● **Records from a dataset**
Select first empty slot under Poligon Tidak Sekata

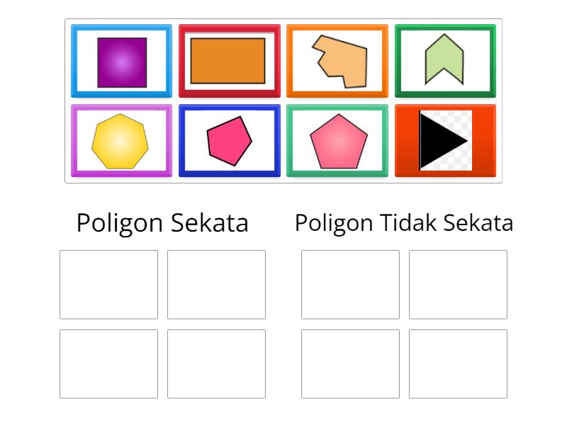[x=350, y=285]
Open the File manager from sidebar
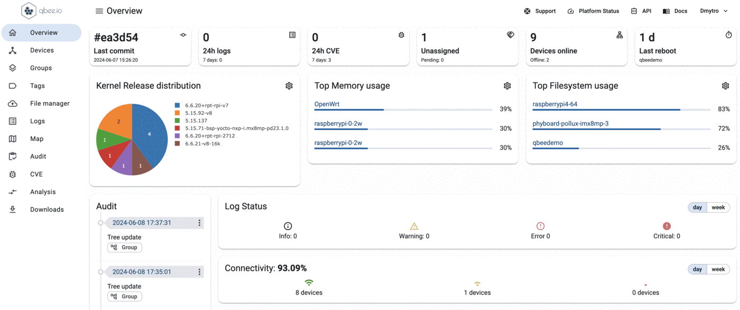Viewport: 740px width, 310px height. pyautogui.click(x=49, y=103)
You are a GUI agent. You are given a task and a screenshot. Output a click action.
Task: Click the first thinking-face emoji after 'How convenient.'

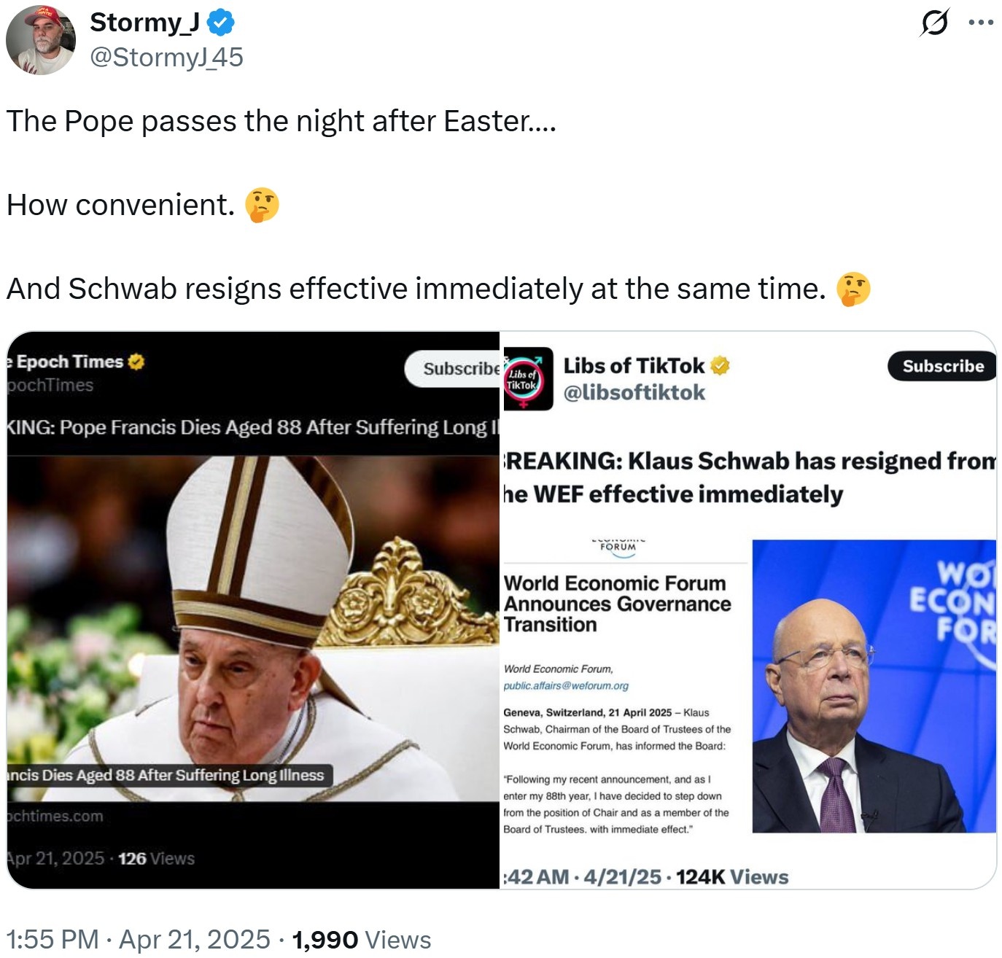[x=262, y=205]
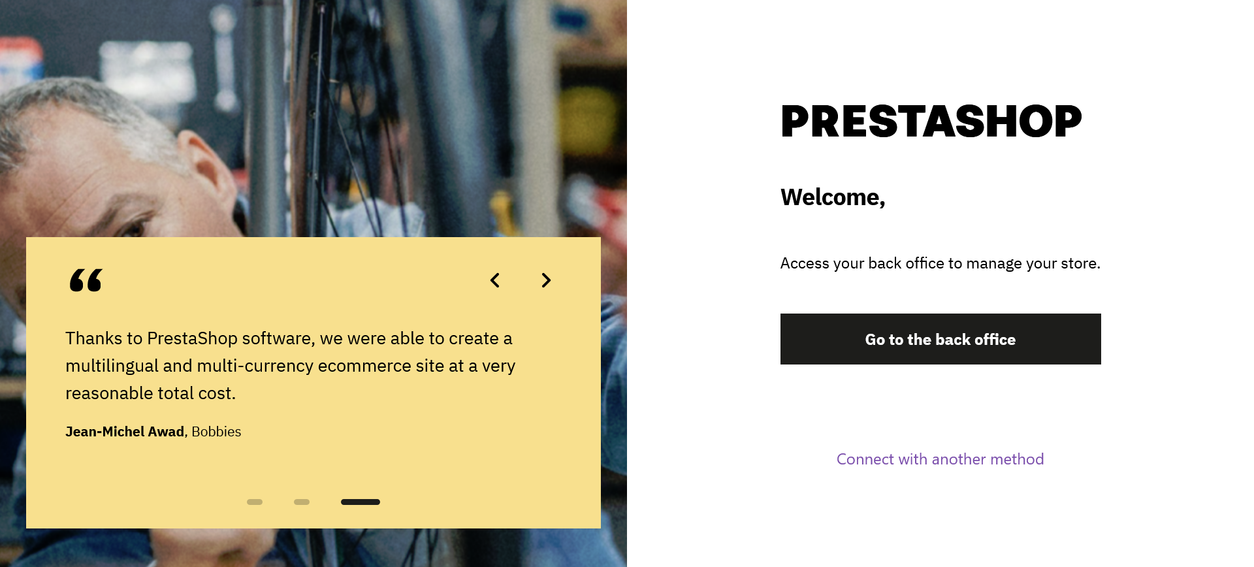Click the PRESTASHOP logo
The image size is (1254, 567).
tap(931, 122)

● **Written instruction**
Turn the material into a Markdown table with the columns Row and Text, covering only the lines starting at the one that contains "You are a GUI" and ending at the end of the material. Skip blank lines and leave the pictures out.

● **The answer**
| Row | Text |
|---|---|
| 1 | You are a GUI agent. You are given a task and a screenshot. Output a click action. |
| 2 | Task: Click the first thinking-face emoji after 'How convenient.' |
| 3 | [x=262, y=205] |
| 4 | Click the PRESTASHOP logo |
| 5 | The image size is (1254, 567). |
| 6 | tap(931, 122) |